## TEXTE À LIRE
※ ※ ※
Heureusement, comme nous l’ont rappelé successivement Messieurs les deux Ministres et Monsieur le Sénateur, le rapport Cazebonne avec ses 20 000 contributions a servi de base à ses réflexions. Nous voilà soulagés et confiants ! En effet, adepte du “en même temps”, les 146 recommandations qu’elle propose sont, pour rappel, souvent contradictoires et ne permettent pas d’envisager un avenir serein pour le service public d’éducation à l’étranger et son opérateur principal, l’AEFE. Les termes utilisés et certaines recommandations allaient clairement dans le sens de la privatisation des établissements et de ce fait vers une précarisation de la situation des personnels. On notera dans ce rapport la remise en cause du rôle des organisations syndicales représentatives, tout comme le peu de prise en compte de la spécificité du 1er degré sans parler de la présence plus que limitée dans ce rapport de la MLF (Mission Laïque Française), deuxième opérateur de l’EFE par le nombre d’élèves scolarisés.
※ ※ ※
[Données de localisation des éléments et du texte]
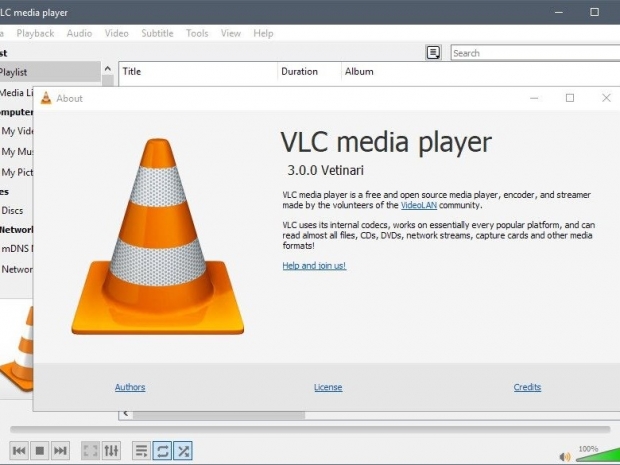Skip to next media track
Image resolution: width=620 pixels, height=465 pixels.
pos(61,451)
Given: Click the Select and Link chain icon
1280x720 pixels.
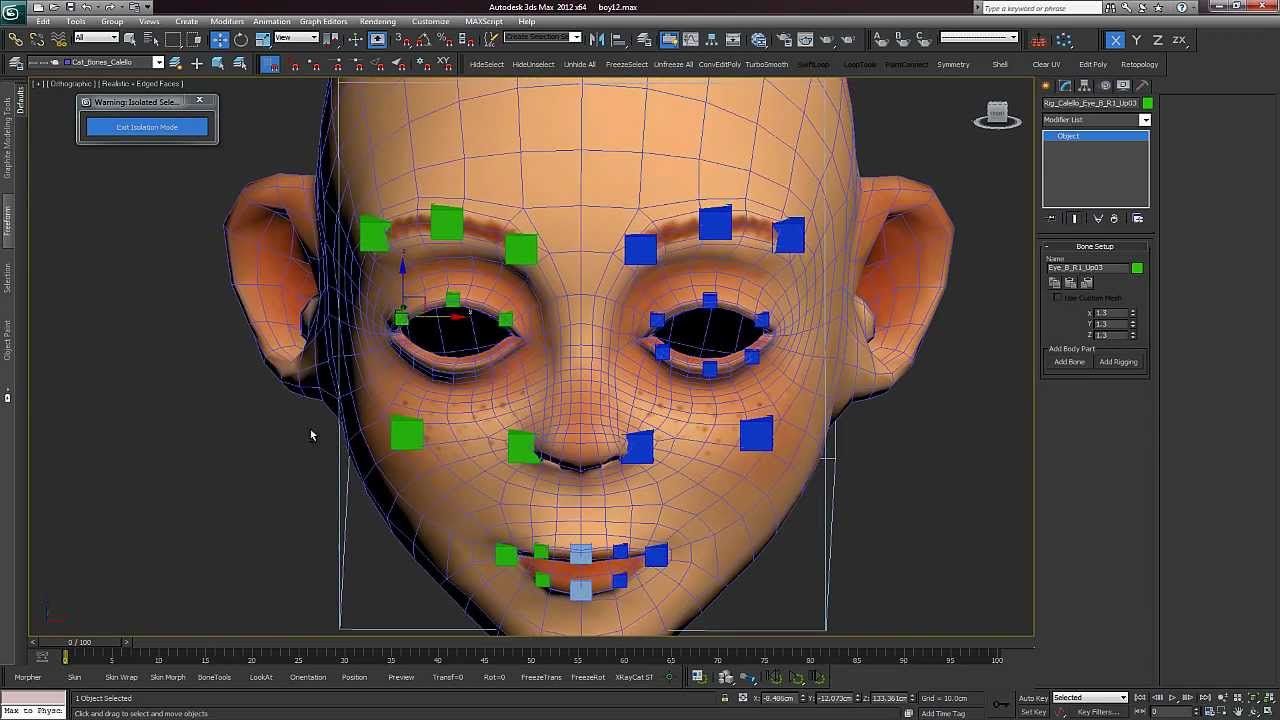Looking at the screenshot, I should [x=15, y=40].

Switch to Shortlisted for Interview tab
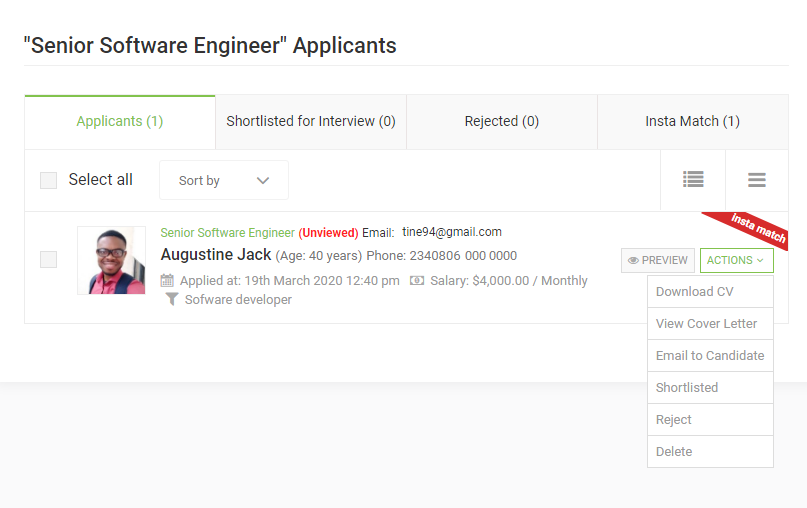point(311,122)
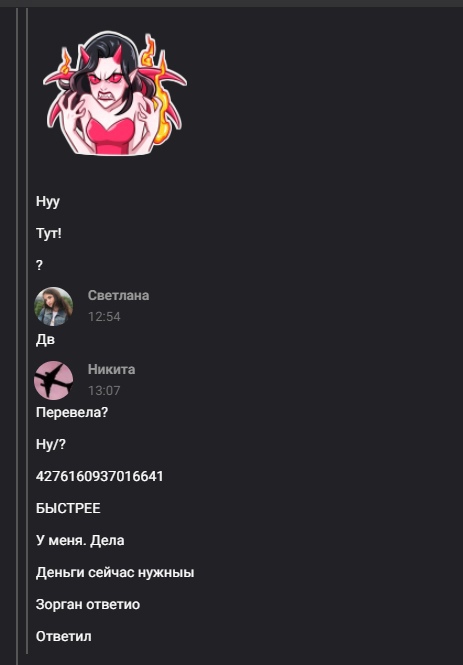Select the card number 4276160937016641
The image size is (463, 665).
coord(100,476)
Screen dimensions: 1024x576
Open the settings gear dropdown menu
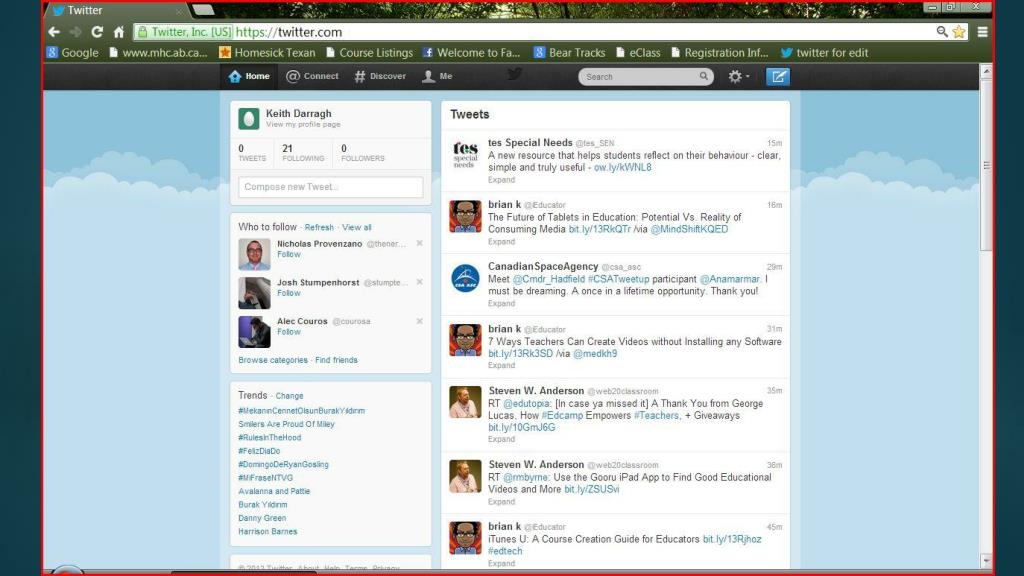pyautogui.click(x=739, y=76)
※ ※ ※
## TRAVAIL DEMANDÉ
**A.** D'après le texte sur le rapport Cazebonne, pourquoi les 146 recommandations ne permettent-elles pas d'envisager un avenir serein pour le service public d'éducation à l'étranger ?
**B.** Rédigez la suite du texte sur le rapport Cazebonne à partir de sa dernière phrase.

## RÉPONSES DANS L'ORDRE
**A.** Ces recommandations sont souvent contradictoires, à la manière du « en même temps ». Elles ne tracent donc pas une orientation claire pour le service public d'éducation à l'étranger ni pour l'AEFE.

**B.**
Les affirmations magiques de cette team de luxe laissent cependant rêveur. Je vous prie d’embarquer dans ce superbe bolide tout neuf…mais y a t-il un pilote dans l’avion ?

Les parents d’élèves tout d’abord. Pilote ou pas, les commandes de l’engin sont à eux puisque la participation des familles a augmenté en 15 ans et qu’elle atteint maintenant plus de 60% du financement des établissements (faut-il rappeler ce désengagement de l’Etat ?) :

  • renforcement de l’éducation plurilingue pour répondre à leurs attentes avec le doublement des sections internationales (de 138 aujourd’hui à 276 à terme). Et la place de l’enseignement français en français là-dedans ? Quelle prise en charge ? Quelles modalités ? Quelle cohésion d’équipe sur quel temps ? Quels contrats ?
  • doublement des représentants de parents d’élèves au Conseil d’Administration, passant de deux à quatre, et ajout d’un représentant des anciens élèves. C’est sûr, ça va tout changer…

A ceci, vous ajouterez:

  • un moteur tout neuf à cette machine volante: la création du Conseil de l’Orientation Internationale de l’EFE qui réunira les ministères. Neuf ? Pas du tout…ce conseil existait déjà mais ce gouvernement ne l’avait pas réactivé, ou comment faire croire à la construction d’un Boeing à partir d’un vieux coucou.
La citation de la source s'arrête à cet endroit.